AIM OF THE EXERCISE: Extract every line of the material that contains the word "resolution".

════════

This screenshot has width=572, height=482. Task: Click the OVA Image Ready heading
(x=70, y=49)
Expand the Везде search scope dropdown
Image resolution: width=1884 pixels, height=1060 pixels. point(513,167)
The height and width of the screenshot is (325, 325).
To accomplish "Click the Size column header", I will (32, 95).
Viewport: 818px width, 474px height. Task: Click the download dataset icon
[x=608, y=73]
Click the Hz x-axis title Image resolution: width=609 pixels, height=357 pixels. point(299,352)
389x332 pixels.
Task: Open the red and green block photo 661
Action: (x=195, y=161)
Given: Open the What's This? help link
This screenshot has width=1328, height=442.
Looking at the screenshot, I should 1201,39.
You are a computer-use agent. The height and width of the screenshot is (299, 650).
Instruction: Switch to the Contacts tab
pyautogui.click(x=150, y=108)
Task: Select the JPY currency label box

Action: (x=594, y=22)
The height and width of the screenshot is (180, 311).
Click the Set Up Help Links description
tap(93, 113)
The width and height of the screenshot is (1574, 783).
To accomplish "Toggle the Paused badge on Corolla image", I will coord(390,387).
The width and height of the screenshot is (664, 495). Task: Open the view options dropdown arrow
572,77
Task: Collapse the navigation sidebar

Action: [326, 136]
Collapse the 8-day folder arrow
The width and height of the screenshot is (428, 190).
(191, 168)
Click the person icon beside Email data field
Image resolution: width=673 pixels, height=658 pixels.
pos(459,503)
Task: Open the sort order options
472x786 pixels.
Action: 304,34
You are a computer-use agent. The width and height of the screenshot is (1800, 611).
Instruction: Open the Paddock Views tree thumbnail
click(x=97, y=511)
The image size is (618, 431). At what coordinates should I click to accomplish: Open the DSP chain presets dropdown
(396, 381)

════════

SOLUTION TO THIS TASK:
Image resolution: width=1884 pixels, height=1060 pixels. point(513,167)
Click the Hz x-axis title Image resolution: width=609 pixels, height=357 pixels. point(299,352)
Image resolution: width=673 pixels, height=658 pixels.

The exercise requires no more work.